MAIL APPLICATION AND CHECK TO: MAIL THE SLIP AND CHECK TO:
................................................................................
TriStar Large Cap Stock Fund TriStar Large Cap Stock Fund
c/o Mutual Shareholder Services, LLC c/o Mutual Shareholder Services, LLC
1301 East Ninth Street, Suite 1005 1301 East Ninth Street, Suite 1005
Cleveland, Ohio 44114-1800 Cleveland, Ohio 44114-1800
TAX-DEFERRED PLANS
If you are eligible, you may set up one or more tax-deferred accounts. A
tax-deferred account allows you to shelter your investment income and capital
gains from current income taxes. A contribution to certain of these plans may
also be tax deductible. Tax-deferred accounts include retirement plans described
on the following page and the Education IRA. Distributions from these plans are
generally subject to an additional tax if withdrawn prior to age 59 1/2 or used
for a nonqualifying purpose. Investors should consult their tax adviser or legal
counsel before selecting a tax-deferred account. Complete instructions about how
to establish your tax-deferred retirement plan will be included in the
retirement plan kit you receive in the mail.
Firstar Bank, N.A., serves as the custodian for the tax-deferred accounts
offered by the Fund. You will be charged an annual account maintenance fee of $8
for each tax-deferred account you have with the Fund. You may pay the fee by
check or have it automatically deducted from your account (usually in December).
The custodian reserves the right to change the amount of the fee or to waive it
in whole or part for certain types of accounts.
TYPES OF TAX-DEFERRED ACCOUNTS
* Traditional IRA
An individual retirement account. Your contribution may or may not be deductible
depending on your circumstances. Assets can grow tax-free and distributions are
taxable as income.
* Roth IRA
An IRA with non-deductible contributions, tax-free growth of assets, and
tax-free distributions for qualified distributions.
* Spousal IRA
An IRA funded by a working spouse in the name of a non-earning spouse.
* Education IRA
This plan allows individuals, subject to certain income limitations, to
contribute up to $500 annually on behalf of any child under the age of eighteen.
<PAGE>
* SEP-IRA
An individual retirement account funded by employer contributions. Your assets
grow tax-free and distributions are taxable as income.

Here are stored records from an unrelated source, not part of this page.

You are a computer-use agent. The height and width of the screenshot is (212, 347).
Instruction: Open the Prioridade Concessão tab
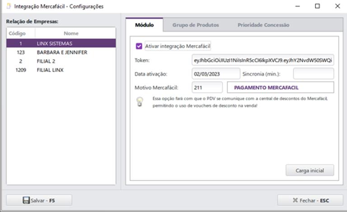coord(263,25)
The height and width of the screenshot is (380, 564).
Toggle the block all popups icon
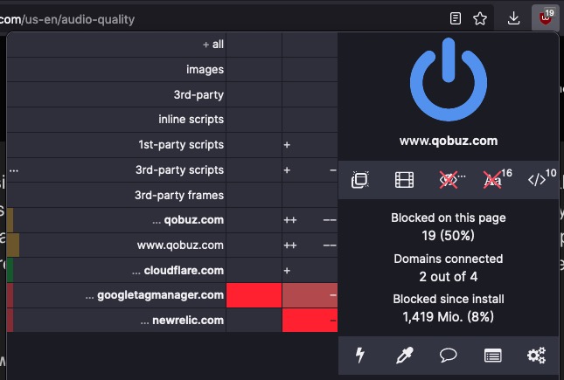tap(360, 180)
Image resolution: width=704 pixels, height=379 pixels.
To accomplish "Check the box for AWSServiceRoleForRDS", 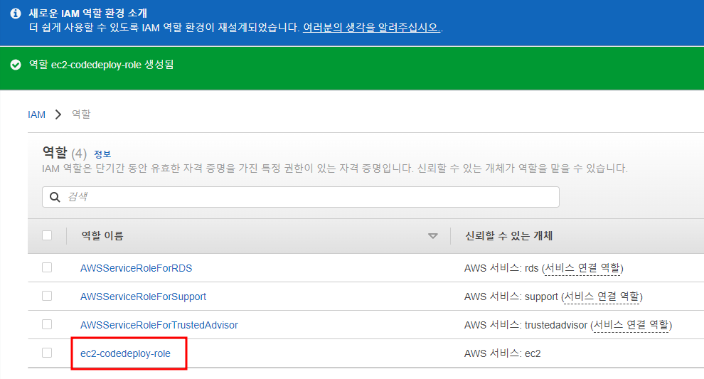I will click(47, 267).
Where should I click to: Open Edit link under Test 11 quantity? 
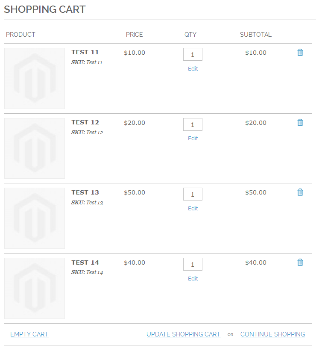coord(193,68)
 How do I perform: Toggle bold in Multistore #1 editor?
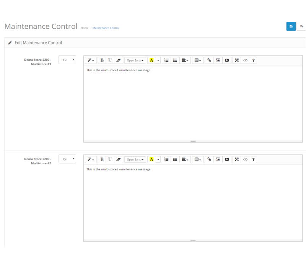click(x=102, y=60)
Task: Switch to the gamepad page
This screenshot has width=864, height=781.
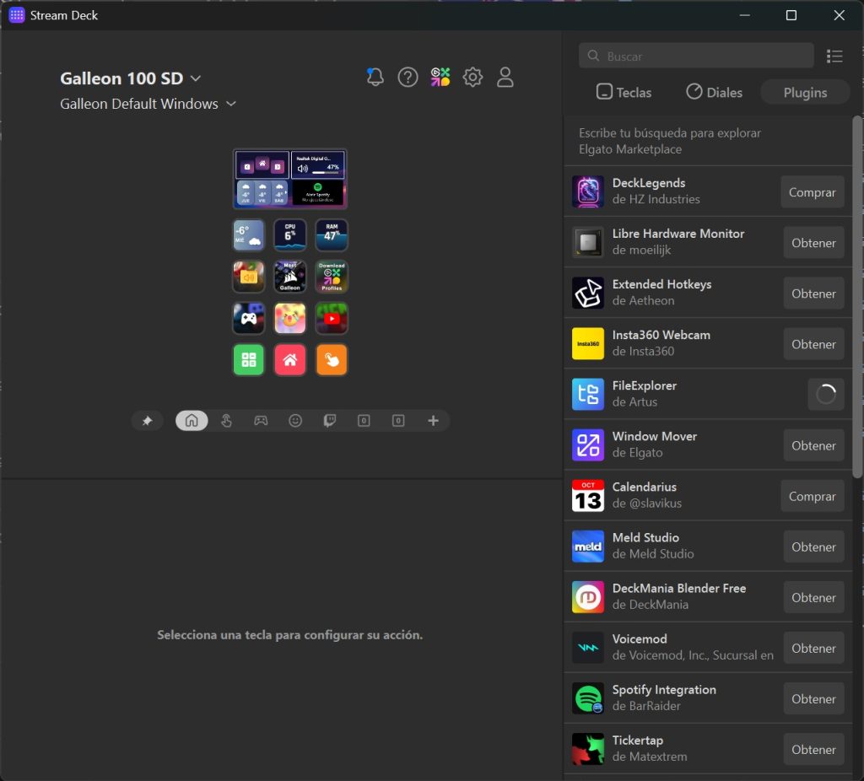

* Keogh or Profit Sharing Plans
These plans allow corporations, partnerships and individuals that are
self-employed to make tax-deductible contributions of up to $30,000 for each
person covered by the plans.
* 403(b) Plans
An arrangement that allows employers of charitable or educational organizations
to make voluntary salary reduction contributions to a tax-deferred account.
* 401(k) Plans
Allows employees of corporations of all sizes to contribute a percentage of
their wages on a tax-deferred basis. These accounts need to be established by
the trustee of the plan.
DIVIDEND REINVESTMENT:
................................................................................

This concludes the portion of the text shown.